The UK’s largest pension providers are preparing to inject £50 billion into venture capital and infrastructure by 2030, marking a major shift in how workplace pensions are used to stimulate economic growth. As part of the Mansion House Accord, 17 top pension funds — managing around 90% of Britain’s defined contribution pension savings — will commit to investing 10% of their portfolios into high-growth assets like private equity, property, and UK-focused venture capital.
Crucially, at least 5% of that allocation will target UK-based startups and innovation-driven projects, providing a long-awaited lifeline for the country’s tech and early-stage business ecosystems.
Signatories to the accord include major players such as Aviva, Legal & General, and M&G, who will begin deploying funds over the next five years. The initiative is seen as a cornerstone of the UK’s plan to re-energize its sluggish economy and support homegrown innovation following a difficult start to 2025 — exacerbated by trade tensions sparked by U.S. President Donald Trump’s global economic policies.
Pension Reforms Touted as a Catalyst for Startup Growth
The UK pension fund VC investment strategy was first proposed under the previous Conservative government and is now gaining momentum under Labour’s leadership. Finance Minister Rachel Reeves praised the move as a “bold step” that will channel billions into clean energy, infrastructure, and high-potential startups — all while boosting long-term retirement security for working Britons.
“Unlocking investment from pension funds delivers growth, boosts pension pots, and gives working people greater security in retirement,” Reeves said in a statement following the announcement.
The tech industry has strongly supported the reform.

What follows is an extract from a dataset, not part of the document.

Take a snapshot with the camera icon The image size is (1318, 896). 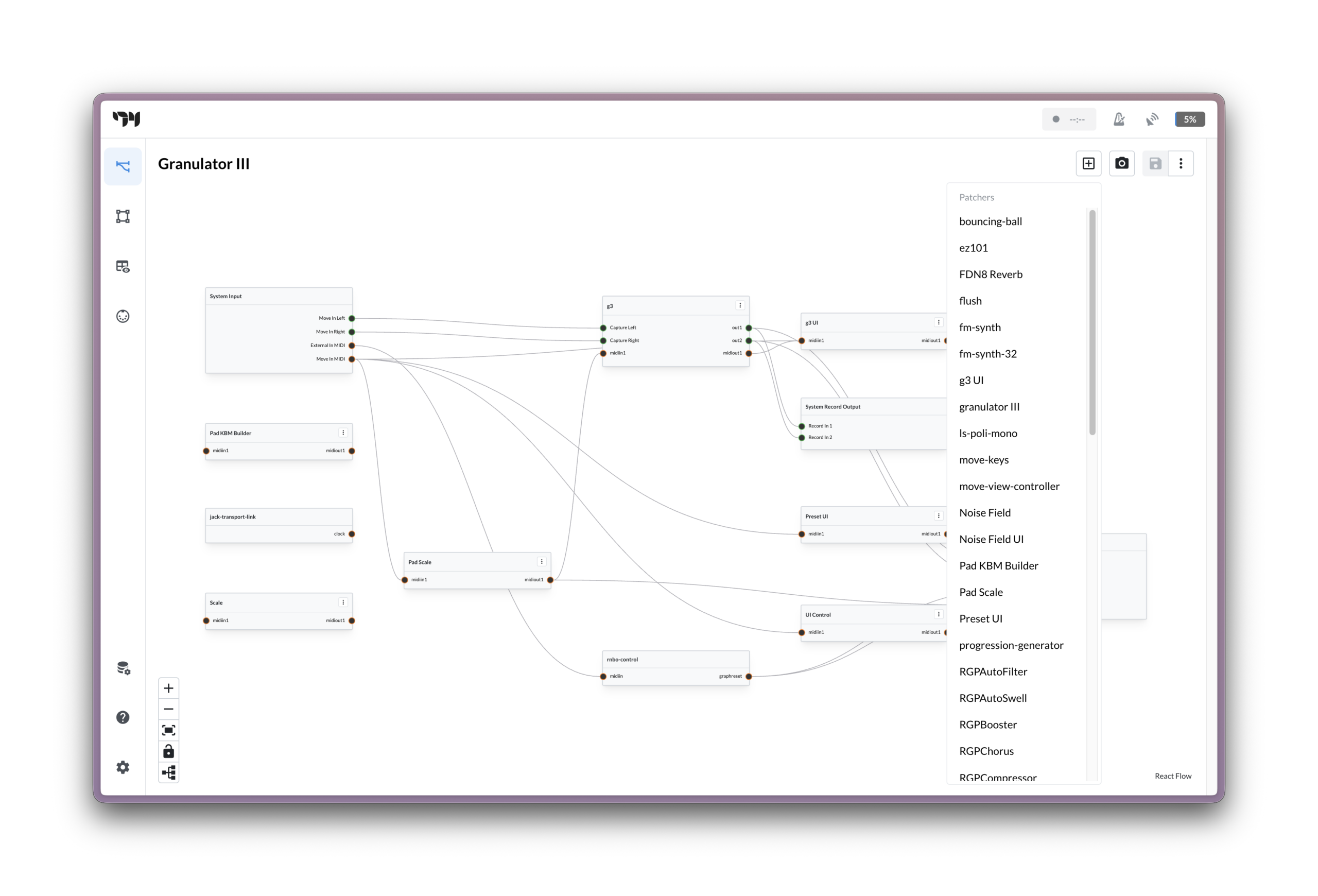pyautogui.click(x=1121, y=163)
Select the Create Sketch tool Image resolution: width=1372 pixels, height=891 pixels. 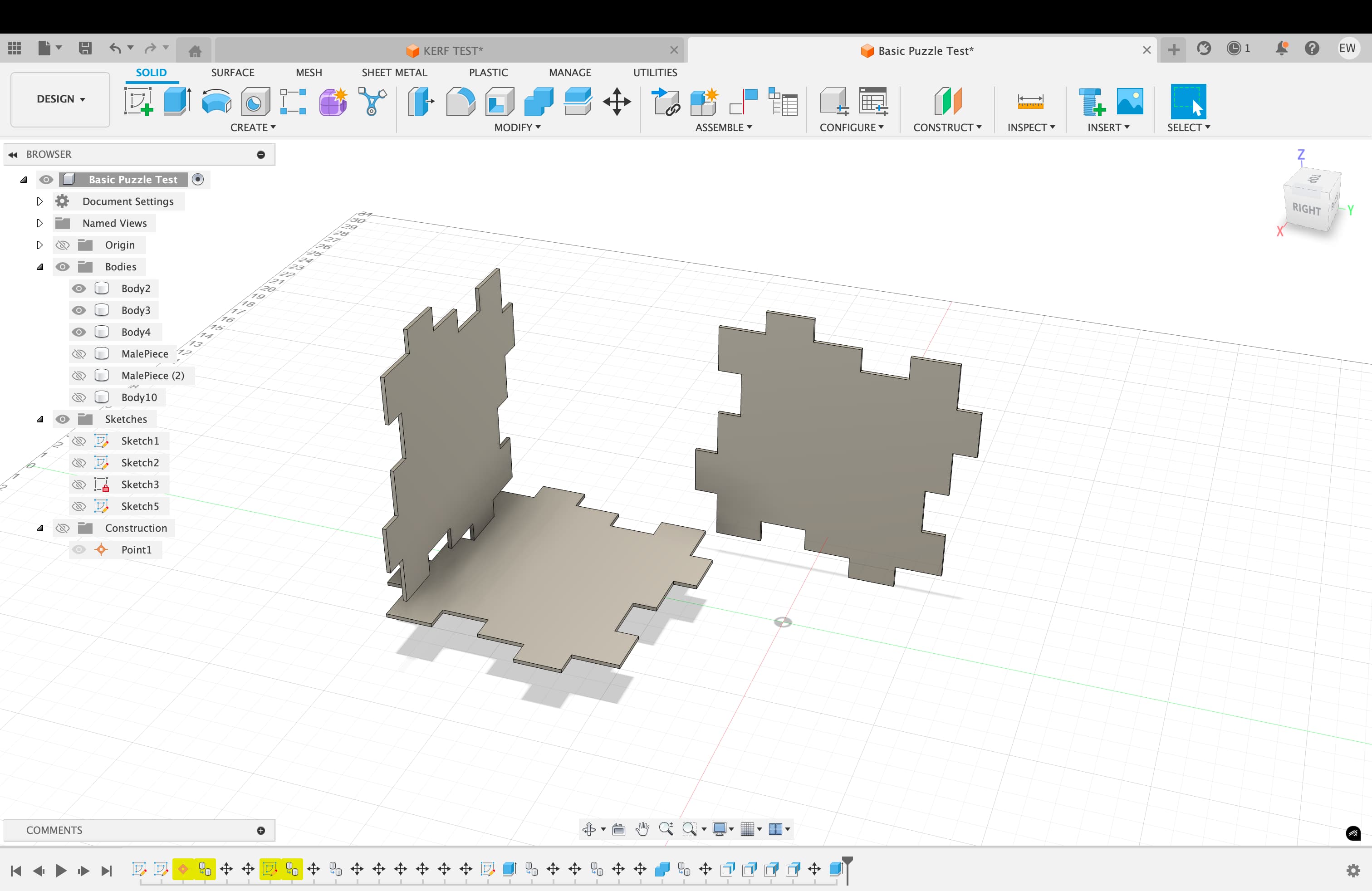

Dom Hallas, executive director of the Startup Coalition, said last year that pension fund reform could be one of the UK Treasury’s most powerful growth levers. “Once it’s delivered, we should see billions more into the British venture-backed tech ecosystem — which is not only good for founders, it’s good for the pensions of British workers too,” he said.

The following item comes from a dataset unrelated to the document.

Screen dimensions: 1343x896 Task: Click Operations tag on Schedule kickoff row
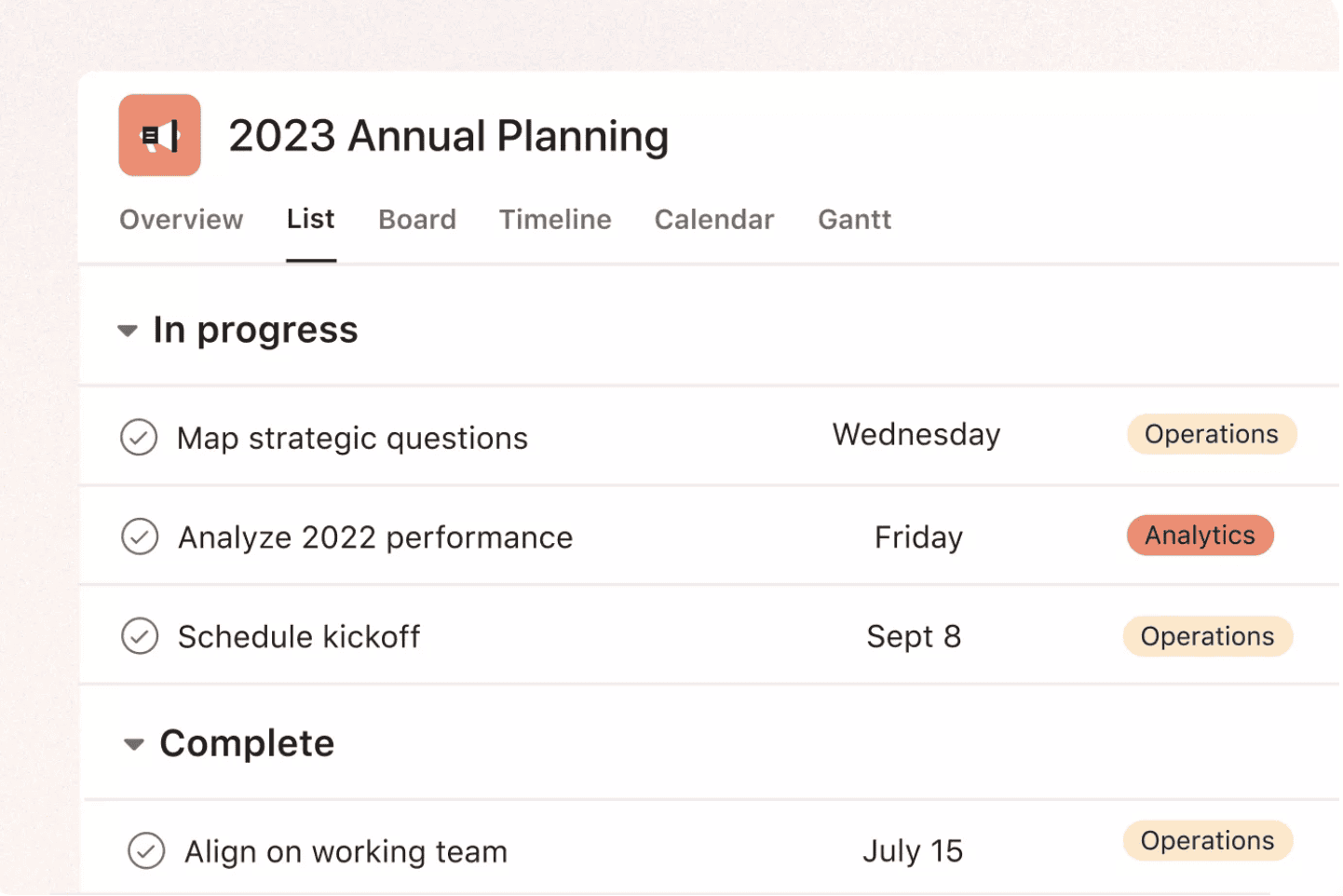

While today’s announced £50 billion commitment falls short of the £80 billion target floated in November 2023, the initiative still represents a significant new capital pipeline for UK innovation. Sifted has reached out to the Treasury for comment on the revised figure.
In a complementary move, the British Business Bank — the UK’s state-owned development bank — has also secured regulatory approval from the Financial Conduct Authority (FCA) to open up its VC pipeline to UK pension funds and institutional investors. This gives funds direct access to vetted startup investment opportunities, helping accelerate deployment and improve returns.
As the UK looks to fuel domestic innovation, plug funding gaps, and navigate turbulent global markets, the mobilization of workplace pensions toward venture capital and economic infrastructure could become a defining policy shift of the next decade.